The real question is not whether the Syrian regime will fall – which it will – but what happens next. The real danger is that the collapse of the government will not so much end the civil war as begin a fresh and potentially bloodier phase. After all, the political end of a regime comes when it is no longer able to substantially assert control over territory. As the resistance in Iraq recently demonstrated, this does not necessarily coincide with military defeat. The Alawi dominated sections of the military and loyalist militias are in themselves a formidable fighting force. Given the historical marginalization faced by Syria’s Alawis and the blood on the Syrian military’s hands, they will be unwilling to lay down their weapons. Iraq, as much as Bangladesh and Bosnia, also showed that the power vacuum left by an imploding state in a multi-ethnic society creates a strong impetus towards a vicious communal politics. Something akin to this is already taking place. The regular massacres occurring in the Syrian countryside and the outskirts of its cities – not all of them committed by the regime – are potential preludes to an uglier ethnic cleansing. After more than four decades of minority rule in a police state, this trend could well accelerate with the demise of Syrian state control. None of this is inevitable, but the killing in Syria may have already gone on too long.

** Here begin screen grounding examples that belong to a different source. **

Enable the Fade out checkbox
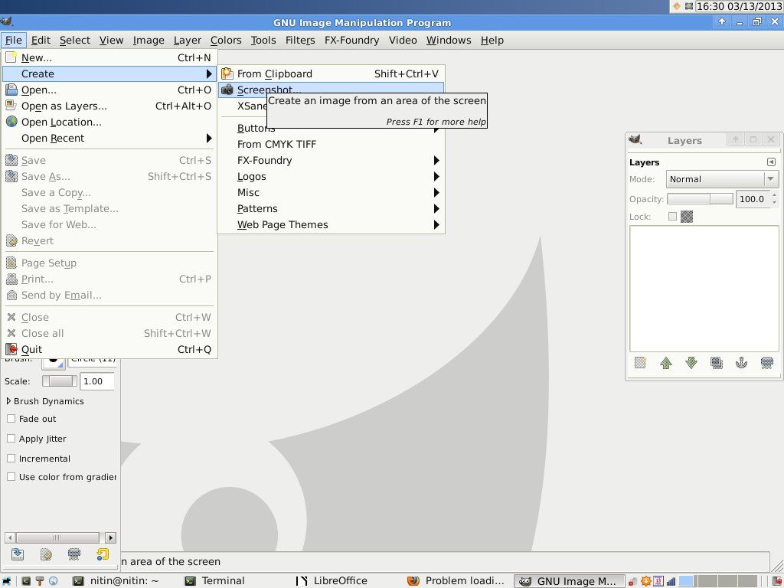The width and height of the screenshot is (784, 588). point(11,419)
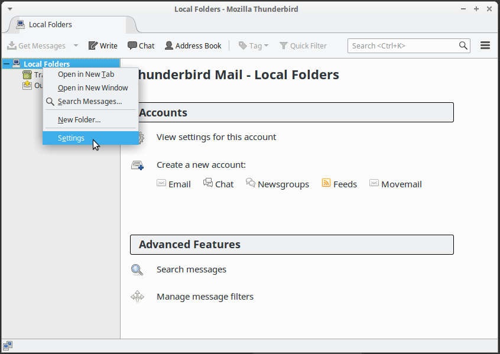The width and height of the screenshot is (500, 354).
Task: Open the Get Messages dropdown arrow
Action: (76, 46)
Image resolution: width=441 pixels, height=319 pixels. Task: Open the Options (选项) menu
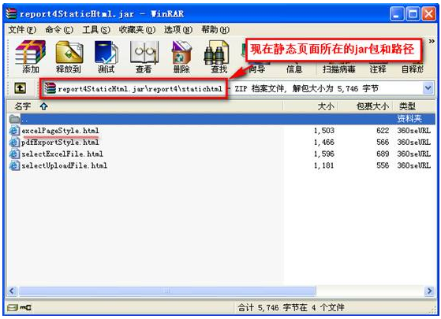click(x=178, y=29)
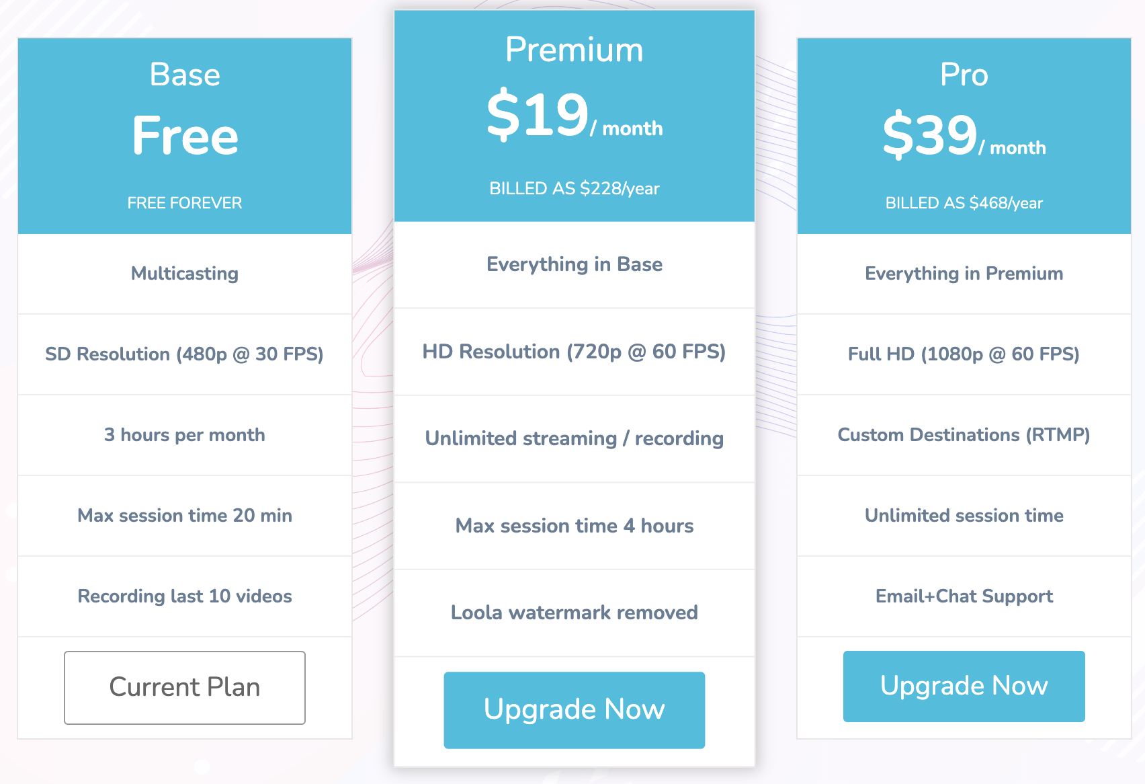Select the SD Resolution feature row

pos(185,354)
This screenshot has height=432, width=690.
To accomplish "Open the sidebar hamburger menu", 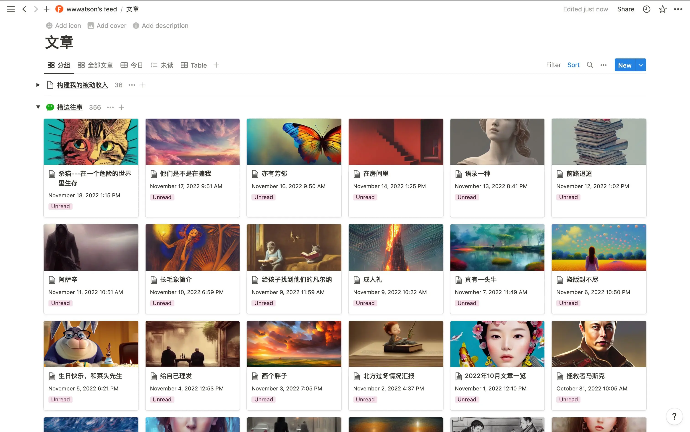I will [11, 9].
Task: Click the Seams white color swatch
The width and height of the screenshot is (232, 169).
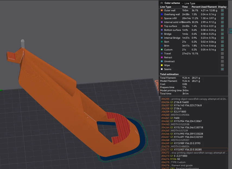Action: pos(162,69)
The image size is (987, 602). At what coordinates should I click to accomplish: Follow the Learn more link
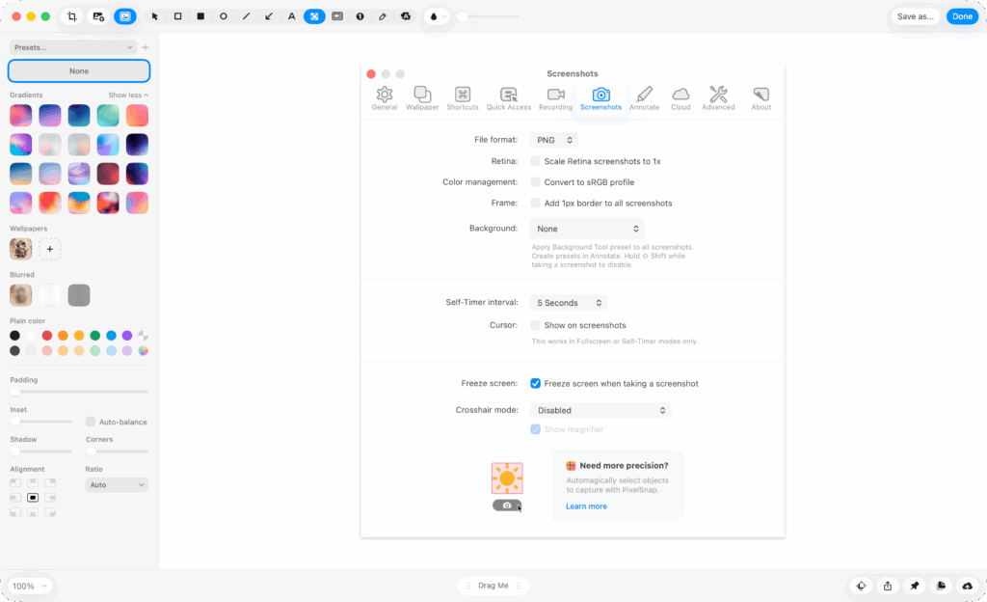point(586,506)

Each day of fighting further closes the narrow window of opportunity for a resolution or indeed, to keep Syria together as a united polity.
Syria’s misfortune is compounded by the fact that it is a geopolitical pivot. The proxy battle raging there between regional and imperial powers, including Iran and Russia on the one hand, and Saudi Arabia, Turkey and the US on the other, will only intensify once the al-Assad regime falls. This competition has the potential to swallow Lebanon, and to reignite the flames of sectarian violence in an Iraq already under a very fragile communal truce. A stable transition in Syria then requires not just agreement between the belligerents on the ground, but between their powerful proxies. Whatever happens to al-Assad, a widening gulf separates Syrians from each other, and from taking control of their own political destiny.